Golden Gate Bridge District spokeswoman Priya Clemens said they hope to avoid a strike at all costs, and are willing to go into mediation.

“We’re continuing to work as hard as we can to avoid a strike altogether,” Clemens said. “We think the strike would be a major inconvenience to our customers.”

According to Clemens, the unions and the Golden Gate Bridge District have been meeting weekly for several months to try and mitigate the union’s concerns. However, she said that there has not been much progress made in these discussions.

“The lack of forward movement has made us feel like it would be very beneficial to bring in an outside mediator,” Clemens said.

Clemens said that the health care plan under question will not be required, and that the out-of-pocket money for the bronze plan will be covered by the Golden Gate Bridge District. She said that the District will give employees a Health Reimbursement Account, which is similar to a debit card, that will cover $12,000 for the first year, and $9,000 for the second. The unused funds will roll over to the next year.

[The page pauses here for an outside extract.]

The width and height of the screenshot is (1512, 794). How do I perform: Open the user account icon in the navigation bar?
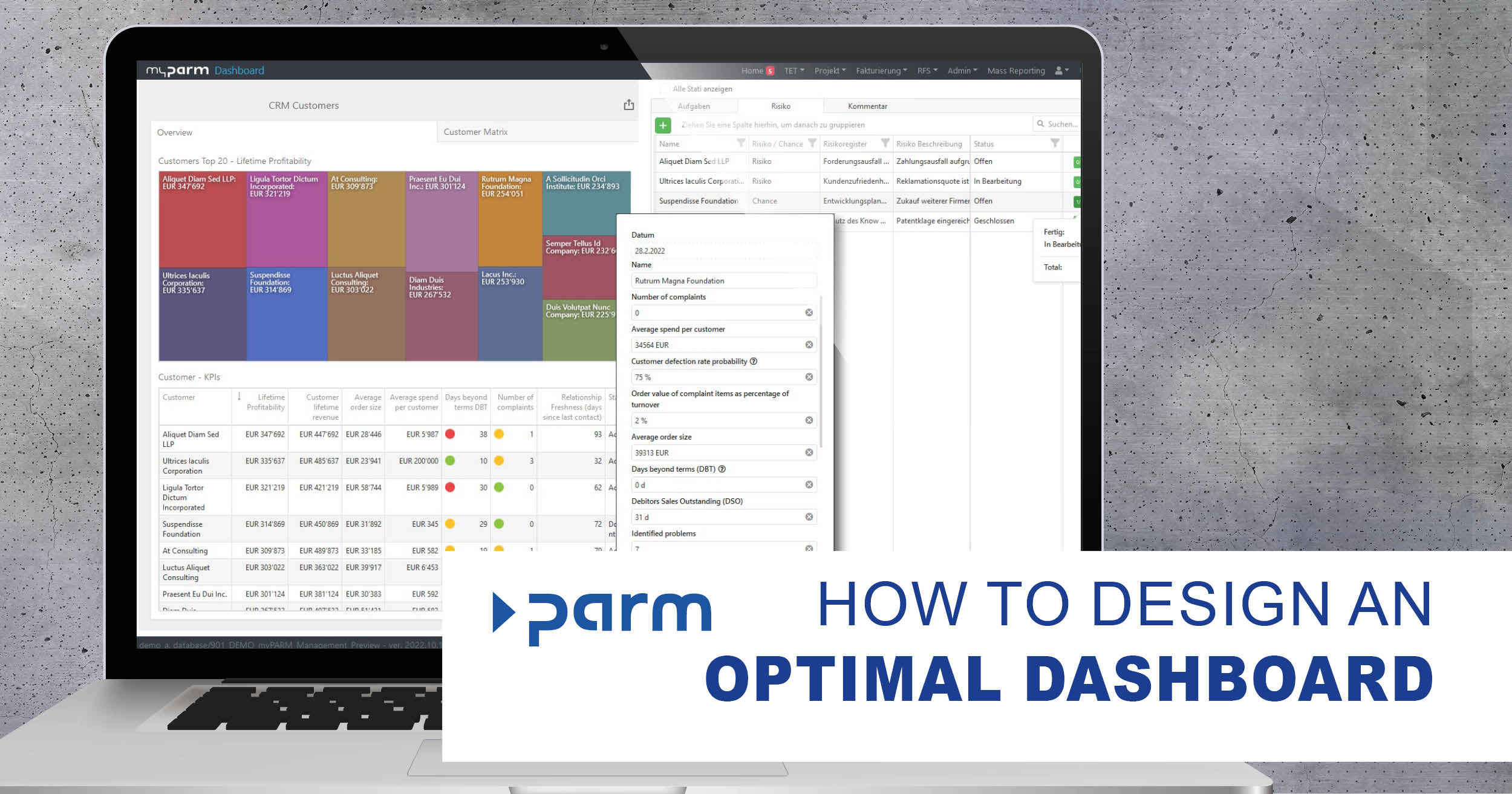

Additionally, Clemens said that the plan is optional, and that the District offers three other health care plans with lower out-of-pocket maximums.

“That plan is completely optional, during the negotiations as a concession the district said we will make it an option for people to take only if they want it,” Clemens said. “So we feel like we’ve made the concessions to the union on that plan. ”

However, Jenkins said that the Bridge District will only cover the out-of-pocket cost for the first year.

“It is true that they have offered to cover the deductible, but only the first year, so the second and third years it’s dramatically reduced, and then in a few years HRAs (Health Reimbursement Accounts) will be taxed at the excise tax rate,” he said.

Clemens believes that negotiations can be reached over the district’s covering the out-of-pocket costs after the second year.

“They have concerns that the district is going to take away extra money at some point, but all of that can be negotiated out,” Clemens said.

Clemens advised commuters to take alternative transportation.

“We understand it’s going to be a tough day, and we currently wish that the union representatives will choose another path,” she said.